## begin Supplied records

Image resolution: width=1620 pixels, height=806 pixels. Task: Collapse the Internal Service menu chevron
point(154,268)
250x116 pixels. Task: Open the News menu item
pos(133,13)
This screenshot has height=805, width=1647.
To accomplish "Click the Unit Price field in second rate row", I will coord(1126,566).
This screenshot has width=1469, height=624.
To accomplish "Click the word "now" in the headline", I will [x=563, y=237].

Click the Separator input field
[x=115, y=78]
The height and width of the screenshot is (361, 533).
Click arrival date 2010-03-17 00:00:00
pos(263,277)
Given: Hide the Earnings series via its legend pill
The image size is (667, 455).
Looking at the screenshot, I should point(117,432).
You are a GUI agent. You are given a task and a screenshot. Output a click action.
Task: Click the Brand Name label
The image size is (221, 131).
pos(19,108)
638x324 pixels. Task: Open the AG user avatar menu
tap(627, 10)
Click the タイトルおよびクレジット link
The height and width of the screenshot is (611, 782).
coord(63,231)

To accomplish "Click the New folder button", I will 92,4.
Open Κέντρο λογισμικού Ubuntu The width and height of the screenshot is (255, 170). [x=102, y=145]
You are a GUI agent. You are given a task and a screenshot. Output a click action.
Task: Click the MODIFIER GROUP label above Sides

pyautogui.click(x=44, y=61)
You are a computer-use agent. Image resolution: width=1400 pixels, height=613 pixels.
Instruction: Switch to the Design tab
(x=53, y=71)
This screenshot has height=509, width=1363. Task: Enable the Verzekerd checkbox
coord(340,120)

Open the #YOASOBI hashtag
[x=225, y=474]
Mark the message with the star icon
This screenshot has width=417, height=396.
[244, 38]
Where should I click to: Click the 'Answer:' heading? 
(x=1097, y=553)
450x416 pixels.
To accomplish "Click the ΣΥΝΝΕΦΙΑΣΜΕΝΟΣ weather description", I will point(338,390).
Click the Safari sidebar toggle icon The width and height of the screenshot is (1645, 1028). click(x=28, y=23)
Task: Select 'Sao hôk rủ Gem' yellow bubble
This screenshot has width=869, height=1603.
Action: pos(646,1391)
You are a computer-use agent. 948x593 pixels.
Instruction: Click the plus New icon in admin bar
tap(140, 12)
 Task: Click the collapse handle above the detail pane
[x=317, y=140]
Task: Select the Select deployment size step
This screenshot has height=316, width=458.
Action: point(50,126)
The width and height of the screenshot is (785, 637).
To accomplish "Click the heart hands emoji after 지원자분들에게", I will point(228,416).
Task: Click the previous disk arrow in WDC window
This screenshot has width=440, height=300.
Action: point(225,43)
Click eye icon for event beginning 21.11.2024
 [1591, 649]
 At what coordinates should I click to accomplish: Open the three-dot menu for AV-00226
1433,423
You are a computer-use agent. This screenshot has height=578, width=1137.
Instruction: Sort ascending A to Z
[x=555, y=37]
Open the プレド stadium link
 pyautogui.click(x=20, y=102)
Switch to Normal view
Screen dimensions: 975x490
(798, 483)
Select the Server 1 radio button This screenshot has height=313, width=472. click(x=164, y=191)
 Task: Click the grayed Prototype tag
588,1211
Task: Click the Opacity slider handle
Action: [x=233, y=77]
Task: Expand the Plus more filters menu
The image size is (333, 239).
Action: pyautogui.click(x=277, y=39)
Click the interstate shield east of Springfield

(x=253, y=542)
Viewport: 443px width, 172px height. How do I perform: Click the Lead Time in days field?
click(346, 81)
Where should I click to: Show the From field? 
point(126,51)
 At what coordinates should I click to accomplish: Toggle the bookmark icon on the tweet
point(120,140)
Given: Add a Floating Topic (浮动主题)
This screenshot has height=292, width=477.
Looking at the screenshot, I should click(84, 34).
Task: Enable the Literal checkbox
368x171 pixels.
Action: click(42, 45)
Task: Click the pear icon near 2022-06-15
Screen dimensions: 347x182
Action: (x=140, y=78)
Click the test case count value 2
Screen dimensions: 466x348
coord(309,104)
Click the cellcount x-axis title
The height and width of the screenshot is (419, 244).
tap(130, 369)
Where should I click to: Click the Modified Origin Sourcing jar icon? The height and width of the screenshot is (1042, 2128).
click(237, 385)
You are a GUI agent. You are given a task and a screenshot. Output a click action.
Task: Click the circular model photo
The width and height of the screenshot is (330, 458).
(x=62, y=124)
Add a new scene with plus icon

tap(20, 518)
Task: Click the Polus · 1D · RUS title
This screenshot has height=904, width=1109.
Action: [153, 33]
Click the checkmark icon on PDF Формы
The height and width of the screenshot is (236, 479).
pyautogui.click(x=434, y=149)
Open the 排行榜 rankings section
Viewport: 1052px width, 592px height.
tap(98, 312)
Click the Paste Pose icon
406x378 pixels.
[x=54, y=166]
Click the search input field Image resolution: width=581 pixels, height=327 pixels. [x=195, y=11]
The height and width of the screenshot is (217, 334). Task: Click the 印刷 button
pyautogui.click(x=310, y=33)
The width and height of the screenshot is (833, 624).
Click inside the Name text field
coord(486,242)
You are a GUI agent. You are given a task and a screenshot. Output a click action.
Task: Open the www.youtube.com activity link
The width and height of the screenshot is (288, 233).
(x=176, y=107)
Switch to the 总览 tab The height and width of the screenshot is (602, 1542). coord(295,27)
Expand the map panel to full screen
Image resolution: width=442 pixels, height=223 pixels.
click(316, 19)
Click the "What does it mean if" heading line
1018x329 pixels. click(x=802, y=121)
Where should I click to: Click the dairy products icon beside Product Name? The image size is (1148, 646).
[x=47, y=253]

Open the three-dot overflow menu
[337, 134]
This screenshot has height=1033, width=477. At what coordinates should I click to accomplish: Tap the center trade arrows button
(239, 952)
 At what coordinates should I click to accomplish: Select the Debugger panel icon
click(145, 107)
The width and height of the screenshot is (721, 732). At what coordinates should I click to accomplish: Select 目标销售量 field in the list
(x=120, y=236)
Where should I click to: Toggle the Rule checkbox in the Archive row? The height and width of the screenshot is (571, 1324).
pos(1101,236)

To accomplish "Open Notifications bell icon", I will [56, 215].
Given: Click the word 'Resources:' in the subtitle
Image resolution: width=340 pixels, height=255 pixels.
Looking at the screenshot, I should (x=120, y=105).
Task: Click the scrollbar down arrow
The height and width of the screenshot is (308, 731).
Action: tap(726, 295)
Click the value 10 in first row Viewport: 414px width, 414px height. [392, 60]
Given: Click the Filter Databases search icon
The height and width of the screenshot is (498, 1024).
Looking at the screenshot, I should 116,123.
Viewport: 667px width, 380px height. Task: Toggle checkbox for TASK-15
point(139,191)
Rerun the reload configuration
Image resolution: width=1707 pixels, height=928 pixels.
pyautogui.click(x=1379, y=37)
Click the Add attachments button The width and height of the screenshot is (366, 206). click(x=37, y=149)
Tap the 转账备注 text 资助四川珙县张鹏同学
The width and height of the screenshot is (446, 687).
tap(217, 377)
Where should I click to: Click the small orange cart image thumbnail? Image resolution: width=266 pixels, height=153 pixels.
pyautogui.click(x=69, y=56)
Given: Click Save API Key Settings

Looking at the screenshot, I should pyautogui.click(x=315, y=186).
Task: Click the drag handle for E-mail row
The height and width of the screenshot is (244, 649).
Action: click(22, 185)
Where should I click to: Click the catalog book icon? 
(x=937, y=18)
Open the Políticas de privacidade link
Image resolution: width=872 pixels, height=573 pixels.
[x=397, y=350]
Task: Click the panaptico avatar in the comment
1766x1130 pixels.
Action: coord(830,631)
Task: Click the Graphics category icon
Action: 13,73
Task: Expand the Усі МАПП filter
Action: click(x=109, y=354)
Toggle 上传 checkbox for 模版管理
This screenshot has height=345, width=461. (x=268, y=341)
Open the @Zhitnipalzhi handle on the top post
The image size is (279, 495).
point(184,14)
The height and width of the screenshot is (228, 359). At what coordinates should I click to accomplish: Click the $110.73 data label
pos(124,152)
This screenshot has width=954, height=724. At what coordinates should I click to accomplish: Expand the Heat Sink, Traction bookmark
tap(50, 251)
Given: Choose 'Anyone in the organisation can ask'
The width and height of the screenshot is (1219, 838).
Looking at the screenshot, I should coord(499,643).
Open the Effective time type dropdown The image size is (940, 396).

## end Supplied records

**Task details**: Quote the records verbatim, starting with the line that contains "Given: Click the Filter Databases search icon" and going on through the line that contains "pyautogui.click(x=1379, y=37)".

**Exercise solution**:
Given: Click the Filter Databases search icon
The height and width of the screenshot is (498, 1024).
Looking at the screenshot, I should 116,123.
Viewport: 667px width, 380px height. Task: Toggle checkbox for TASK-15
point(139,191)
Rerun the reload configuration
Image resolution: width=1707 pixels, height=928 pixels.
pyautogui.click(x=1379, y=37)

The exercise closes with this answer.